И Гарольд ничего этого не заметил. Он просто не знает смыла, значения… все равно, если я бы сказала: как дела? Или, - который час?

— Зря я пошла у тебя на поводу… зря согласилась дать тебе слово, — в пустой квартире это обращение к миру сов прозвучало очень печально, даже отразилось от стен, — все равно, этот шифрованный язык сможет понять только тот, кто бывал в этой шкуре. Зачем тебе повествовать о себе, когда ты заведомо знаешь, что никто тебя не поймет, за твоими же пределами? Вот и Гарольд. Абсолютный чужестранец, он вникает и расшифровывает исключительно свою жизнь, а тебя, мир сов, так познать и не сможет. Красивая фотография, да?
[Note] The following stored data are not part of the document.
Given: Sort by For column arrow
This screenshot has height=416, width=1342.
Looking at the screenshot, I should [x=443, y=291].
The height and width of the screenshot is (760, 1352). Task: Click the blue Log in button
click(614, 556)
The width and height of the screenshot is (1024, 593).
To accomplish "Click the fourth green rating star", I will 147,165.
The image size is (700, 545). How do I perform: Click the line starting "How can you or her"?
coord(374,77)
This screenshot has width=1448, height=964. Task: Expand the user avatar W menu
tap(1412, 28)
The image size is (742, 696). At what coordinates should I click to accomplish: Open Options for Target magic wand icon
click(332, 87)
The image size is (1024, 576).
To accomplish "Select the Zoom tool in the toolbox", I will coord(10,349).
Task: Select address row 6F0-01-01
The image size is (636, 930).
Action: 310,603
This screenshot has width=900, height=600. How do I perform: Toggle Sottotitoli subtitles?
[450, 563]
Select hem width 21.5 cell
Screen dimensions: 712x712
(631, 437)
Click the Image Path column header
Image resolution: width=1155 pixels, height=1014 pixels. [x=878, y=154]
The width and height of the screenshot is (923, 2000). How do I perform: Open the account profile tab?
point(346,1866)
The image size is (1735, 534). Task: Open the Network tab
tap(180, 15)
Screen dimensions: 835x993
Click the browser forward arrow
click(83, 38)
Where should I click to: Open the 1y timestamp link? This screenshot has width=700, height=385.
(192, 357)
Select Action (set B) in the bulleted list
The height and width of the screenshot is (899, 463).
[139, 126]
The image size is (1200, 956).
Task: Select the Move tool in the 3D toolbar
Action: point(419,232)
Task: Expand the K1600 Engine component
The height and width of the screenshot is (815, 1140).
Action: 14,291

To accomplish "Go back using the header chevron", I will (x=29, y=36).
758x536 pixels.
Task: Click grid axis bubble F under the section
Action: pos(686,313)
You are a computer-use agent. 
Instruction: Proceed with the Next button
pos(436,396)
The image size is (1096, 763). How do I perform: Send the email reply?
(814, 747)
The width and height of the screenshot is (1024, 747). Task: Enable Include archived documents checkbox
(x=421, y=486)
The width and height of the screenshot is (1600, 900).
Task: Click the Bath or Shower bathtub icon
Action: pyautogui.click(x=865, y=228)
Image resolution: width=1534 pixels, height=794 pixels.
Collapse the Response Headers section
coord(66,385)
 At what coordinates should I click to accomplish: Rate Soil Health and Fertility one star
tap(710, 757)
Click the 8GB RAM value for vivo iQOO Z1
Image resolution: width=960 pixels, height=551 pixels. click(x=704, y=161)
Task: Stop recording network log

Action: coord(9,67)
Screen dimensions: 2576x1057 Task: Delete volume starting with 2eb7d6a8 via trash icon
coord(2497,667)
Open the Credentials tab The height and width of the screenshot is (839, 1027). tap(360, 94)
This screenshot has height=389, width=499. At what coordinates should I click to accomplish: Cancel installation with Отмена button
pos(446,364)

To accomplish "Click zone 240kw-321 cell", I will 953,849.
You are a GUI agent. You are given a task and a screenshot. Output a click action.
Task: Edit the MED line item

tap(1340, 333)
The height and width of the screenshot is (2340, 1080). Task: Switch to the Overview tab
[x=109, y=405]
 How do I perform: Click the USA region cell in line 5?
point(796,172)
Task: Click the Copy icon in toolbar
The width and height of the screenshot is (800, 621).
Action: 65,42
Город из окна сделал вид, что не слышит. Там жизнь очень потихоньку и очень сонно, текла своим чередом, и не посылала мне больше никаких знаков о следовании дальнейшим событиям. Это его и не касалось, а сов за оградой лазаретного сада меня не позвал, и за поток возмущений не наказывал. В конце концов, я, Майя, тоже одна из его метафор. Одна из инструментов выражения себя самого.

Дождавшись десяти часов, когда откроются магазины, я откопала в шкатулке на телевизоре, пару заначеных купюр и пошла в “Хозтовары”. Клей взяла самый крепкий, обои самые легкие. Кисть купила, валик, ведро. Две банки краски на всякий случай, и вернулась домой.

Я приготовилась биться с обстоятельствами, и вооружилась достойно, - переоделась в старый байковый халат, закрыла свои крашеные пряди косынкой и взялась за работу: комнату необходимо было привести в порядок. Так, чтобы глаз не засыхал, зацепившись взглядом за первую же бетонную щель. Потихоньку, и помаленьку, рулон за рулоном раскатывая на полу, на расстеленных газетах, я преображала это серое убожество в жилое помещение. Даже запах постепенно сменился. Вместо цементной пыли стало пахнуть мокрой бумагой, а после того, как покрасила оконные рамы в нежно-лазоревый цвет, еще и запах нитры. До ночи проветрится… вот теперь было пора и на службу. Куда зовет и к чему обязывает данная недавно присяга. На часах было половина четвертого.

Фигуру Гарольда, а никого другого на том месте и быть не могло, я заметила еще издали, едва перешла мостик через овраг. Он бросался в глаза своей неуместной элегантностью, стоя по колено в нестриженом газоне, в черных брюках, черном длинном пиджаке, напоминавшем скорее укороченный сюртук. Белоснежная сорочка, шейный платок темно-стального оттенка. Гладко выбритый, вкусно пахнущий, с небрежно уложенными волосами.

— Картинка, — выдохнула я, искренне залюбовавшись и встав рядом. Словно бы окунаешься в недоступный ранее мир роскоши и ухоженности, где вещи из таких материалов приятно носить, да и чувствуешь себя в таком наряде иначе. Я даже прицокнула языком: — а что за повод?